** Challenge **
Update the records from the start through the line that contains "point(381,390)" by changing "Instruction" to "Task", and give those lines again with nothing else altered.

** Recorded information **
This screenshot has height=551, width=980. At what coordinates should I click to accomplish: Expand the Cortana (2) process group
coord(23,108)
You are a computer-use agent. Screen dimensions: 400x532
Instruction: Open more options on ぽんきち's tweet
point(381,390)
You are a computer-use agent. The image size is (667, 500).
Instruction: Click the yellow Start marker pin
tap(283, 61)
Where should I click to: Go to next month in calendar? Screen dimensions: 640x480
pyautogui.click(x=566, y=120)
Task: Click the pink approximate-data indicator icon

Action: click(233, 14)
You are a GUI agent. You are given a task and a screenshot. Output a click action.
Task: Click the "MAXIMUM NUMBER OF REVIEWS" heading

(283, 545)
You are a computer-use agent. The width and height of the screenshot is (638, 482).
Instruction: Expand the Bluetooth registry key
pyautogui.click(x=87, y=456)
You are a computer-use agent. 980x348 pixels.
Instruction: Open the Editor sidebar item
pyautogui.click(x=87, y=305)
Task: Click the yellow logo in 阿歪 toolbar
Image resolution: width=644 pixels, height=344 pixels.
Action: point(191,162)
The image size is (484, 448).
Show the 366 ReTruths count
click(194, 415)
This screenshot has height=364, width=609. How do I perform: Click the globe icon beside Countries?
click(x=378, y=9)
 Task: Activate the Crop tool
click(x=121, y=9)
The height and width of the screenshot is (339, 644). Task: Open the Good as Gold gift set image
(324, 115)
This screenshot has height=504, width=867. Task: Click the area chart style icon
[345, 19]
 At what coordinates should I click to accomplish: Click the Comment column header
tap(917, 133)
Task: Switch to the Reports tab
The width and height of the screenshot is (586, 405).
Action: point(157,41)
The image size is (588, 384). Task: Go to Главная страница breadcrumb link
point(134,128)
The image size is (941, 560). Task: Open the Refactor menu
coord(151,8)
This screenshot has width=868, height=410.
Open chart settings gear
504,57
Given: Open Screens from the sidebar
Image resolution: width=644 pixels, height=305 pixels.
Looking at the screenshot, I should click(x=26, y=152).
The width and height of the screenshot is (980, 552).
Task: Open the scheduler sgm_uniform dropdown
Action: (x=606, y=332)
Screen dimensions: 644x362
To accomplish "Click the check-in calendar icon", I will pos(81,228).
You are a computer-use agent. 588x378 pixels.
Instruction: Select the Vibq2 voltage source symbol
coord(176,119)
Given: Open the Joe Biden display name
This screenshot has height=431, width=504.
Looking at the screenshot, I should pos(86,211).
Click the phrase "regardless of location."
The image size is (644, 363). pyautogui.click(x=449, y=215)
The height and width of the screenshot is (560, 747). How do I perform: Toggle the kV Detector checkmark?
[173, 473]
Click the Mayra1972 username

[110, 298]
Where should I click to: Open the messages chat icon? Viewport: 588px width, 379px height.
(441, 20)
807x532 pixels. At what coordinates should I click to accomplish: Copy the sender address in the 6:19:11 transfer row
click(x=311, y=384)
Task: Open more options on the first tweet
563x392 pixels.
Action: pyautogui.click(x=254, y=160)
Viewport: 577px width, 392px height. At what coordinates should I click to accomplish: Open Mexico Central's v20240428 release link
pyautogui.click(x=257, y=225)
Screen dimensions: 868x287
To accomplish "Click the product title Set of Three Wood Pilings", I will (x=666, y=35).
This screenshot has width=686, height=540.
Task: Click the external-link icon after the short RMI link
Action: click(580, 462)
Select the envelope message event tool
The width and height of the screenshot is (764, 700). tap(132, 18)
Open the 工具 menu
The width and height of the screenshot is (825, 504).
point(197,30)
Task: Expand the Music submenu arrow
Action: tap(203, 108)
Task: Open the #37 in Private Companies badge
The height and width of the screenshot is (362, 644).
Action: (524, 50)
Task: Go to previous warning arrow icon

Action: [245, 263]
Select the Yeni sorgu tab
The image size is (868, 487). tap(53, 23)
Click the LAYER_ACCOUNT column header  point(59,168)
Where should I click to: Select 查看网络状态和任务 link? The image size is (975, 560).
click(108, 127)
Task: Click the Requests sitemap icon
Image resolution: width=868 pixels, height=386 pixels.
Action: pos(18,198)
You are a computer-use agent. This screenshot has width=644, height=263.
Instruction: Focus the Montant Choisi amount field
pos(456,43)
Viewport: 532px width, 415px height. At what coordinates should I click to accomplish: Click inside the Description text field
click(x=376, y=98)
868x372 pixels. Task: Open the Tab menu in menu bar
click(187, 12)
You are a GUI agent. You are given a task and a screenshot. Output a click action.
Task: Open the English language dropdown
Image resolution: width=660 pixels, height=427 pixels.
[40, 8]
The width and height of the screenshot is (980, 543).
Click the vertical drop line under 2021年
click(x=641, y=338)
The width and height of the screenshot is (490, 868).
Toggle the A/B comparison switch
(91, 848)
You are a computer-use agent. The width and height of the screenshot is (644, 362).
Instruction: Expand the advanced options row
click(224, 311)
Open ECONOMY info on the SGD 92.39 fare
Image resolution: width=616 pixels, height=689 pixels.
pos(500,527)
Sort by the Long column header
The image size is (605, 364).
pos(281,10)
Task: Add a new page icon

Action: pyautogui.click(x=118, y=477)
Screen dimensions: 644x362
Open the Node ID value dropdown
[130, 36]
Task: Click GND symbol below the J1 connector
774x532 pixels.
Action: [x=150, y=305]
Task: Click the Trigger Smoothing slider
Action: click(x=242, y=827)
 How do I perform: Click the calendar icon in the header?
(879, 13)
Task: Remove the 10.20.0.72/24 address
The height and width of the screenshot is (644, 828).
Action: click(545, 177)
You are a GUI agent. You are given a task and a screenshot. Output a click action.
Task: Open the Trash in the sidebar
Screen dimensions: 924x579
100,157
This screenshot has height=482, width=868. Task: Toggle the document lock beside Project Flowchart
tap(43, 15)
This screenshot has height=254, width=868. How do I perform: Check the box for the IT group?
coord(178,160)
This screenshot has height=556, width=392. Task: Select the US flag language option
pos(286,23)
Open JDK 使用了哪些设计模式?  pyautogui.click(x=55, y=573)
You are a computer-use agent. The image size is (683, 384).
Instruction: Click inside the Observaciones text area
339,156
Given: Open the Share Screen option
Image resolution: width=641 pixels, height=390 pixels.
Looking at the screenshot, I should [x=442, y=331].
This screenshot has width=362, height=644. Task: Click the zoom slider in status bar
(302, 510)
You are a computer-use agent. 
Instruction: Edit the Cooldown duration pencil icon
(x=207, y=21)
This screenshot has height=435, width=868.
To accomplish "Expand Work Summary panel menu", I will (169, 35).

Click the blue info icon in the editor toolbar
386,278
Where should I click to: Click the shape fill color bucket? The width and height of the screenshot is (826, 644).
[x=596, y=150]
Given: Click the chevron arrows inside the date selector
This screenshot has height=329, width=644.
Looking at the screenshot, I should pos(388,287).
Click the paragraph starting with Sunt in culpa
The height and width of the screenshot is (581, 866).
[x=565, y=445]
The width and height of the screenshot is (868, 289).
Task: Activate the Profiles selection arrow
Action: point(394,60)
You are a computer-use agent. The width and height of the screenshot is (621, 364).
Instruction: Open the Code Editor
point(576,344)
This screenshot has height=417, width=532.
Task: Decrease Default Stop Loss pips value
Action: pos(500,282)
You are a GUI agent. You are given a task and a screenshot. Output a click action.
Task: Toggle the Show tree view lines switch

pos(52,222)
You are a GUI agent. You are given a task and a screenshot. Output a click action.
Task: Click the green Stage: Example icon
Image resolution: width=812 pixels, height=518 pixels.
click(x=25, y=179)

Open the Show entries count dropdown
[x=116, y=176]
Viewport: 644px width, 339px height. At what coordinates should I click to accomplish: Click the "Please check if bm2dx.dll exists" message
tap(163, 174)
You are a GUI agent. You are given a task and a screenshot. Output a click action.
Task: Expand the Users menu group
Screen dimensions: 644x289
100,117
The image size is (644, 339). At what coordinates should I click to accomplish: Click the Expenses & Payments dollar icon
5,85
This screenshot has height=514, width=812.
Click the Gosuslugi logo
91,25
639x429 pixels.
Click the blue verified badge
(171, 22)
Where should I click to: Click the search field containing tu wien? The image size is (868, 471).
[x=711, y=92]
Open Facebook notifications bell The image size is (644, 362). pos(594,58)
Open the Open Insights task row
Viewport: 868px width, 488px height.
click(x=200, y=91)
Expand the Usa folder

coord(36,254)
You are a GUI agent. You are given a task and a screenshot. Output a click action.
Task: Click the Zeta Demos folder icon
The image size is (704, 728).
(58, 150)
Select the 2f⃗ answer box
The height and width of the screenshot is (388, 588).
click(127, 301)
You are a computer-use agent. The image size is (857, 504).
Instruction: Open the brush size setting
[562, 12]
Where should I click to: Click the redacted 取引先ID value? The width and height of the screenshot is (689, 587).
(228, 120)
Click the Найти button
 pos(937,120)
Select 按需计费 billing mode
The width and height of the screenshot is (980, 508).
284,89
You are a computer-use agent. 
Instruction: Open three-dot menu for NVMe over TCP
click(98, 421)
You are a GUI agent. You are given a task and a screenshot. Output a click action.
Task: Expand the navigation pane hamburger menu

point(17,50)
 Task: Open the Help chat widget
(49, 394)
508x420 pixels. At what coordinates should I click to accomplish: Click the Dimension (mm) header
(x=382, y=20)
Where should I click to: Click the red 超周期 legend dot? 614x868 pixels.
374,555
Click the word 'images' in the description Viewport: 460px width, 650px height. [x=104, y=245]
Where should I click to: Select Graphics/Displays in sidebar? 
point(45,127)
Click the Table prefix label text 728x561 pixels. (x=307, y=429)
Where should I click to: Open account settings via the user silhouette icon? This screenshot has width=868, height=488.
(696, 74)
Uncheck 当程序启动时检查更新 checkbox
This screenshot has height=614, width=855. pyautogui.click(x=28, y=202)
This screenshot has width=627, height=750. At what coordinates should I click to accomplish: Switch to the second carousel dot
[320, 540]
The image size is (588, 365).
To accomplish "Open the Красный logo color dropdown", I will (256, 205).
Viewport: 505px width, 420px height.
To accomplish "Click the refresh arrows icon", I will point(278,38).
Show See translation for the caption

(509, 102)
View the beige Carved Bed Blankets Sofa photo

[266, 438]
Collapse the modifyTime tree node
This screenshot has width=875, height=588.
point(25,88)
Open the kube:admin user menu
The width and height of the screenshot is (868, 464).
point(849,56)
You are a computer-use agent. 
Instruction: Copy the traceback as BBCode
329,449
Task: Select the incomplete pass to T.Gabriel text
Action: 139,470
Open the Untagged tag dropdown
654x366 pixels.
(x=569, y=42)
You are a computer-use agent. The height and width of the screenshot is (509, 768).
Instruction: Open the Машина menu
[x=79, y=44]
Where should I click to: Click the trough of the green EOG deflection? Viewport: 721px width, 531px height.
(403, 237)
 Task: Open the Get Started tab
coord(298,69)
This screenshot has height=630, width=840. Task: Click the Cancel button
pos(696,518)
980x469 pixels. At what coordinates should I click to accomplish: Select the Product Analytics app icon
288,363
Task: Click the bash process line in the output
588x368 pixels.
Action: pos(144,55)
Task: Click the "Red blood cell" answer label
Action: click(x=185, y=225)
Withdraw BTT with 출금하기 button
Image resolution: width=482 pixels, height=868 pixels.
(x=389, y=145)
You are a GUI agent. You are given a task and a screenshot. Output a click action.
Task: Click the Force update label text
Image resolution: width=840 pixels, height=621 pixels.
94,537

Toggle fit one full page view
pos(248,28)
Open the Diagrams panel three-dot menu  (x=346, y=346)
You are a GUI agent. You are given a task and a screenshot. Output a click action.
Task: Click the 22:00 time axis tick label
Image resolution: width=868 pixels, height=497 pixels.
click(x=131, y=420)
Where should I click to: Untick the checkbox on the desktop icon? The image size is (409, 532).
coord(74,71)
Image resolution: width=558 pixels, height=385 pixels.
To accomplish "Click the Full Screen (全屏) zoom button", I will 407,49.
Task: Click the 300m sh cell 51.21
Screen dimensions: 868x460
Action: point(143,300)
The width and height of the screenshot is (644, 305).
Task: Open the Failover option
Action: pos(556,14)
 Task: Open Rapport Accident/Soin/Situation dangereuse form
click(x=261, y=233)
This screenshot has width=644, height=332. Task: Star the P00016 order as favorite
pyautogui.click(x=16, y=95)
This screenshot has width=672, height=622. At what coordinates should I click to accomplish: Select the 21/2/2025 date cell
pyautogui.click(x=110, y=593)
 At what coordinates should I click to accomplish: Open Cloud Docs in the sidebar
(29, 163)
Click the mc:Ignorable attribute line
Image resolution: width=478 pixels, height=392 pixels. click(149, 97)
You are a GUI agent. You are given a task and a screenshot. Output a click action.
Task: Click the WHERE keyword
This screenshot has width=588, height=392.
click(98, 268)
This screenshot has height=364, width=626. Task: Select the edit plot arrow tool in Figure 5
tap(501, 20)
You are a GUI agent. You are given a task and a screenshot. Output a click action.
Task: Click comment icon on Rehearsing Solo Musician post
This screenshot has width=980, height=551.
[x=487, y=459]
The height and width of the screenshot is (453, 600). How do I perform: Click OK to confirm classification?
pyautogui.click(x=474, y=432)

** Exercise result **
This screenshot has height=551, width=980. At what coordinates should I click to accomplish: Expand the Cortana (2) process group
coord(23,108)
You are a computer-use agent. Screen dimensions: 400x532
Task: Open more options on ぽんきち's tweet
point(381,390)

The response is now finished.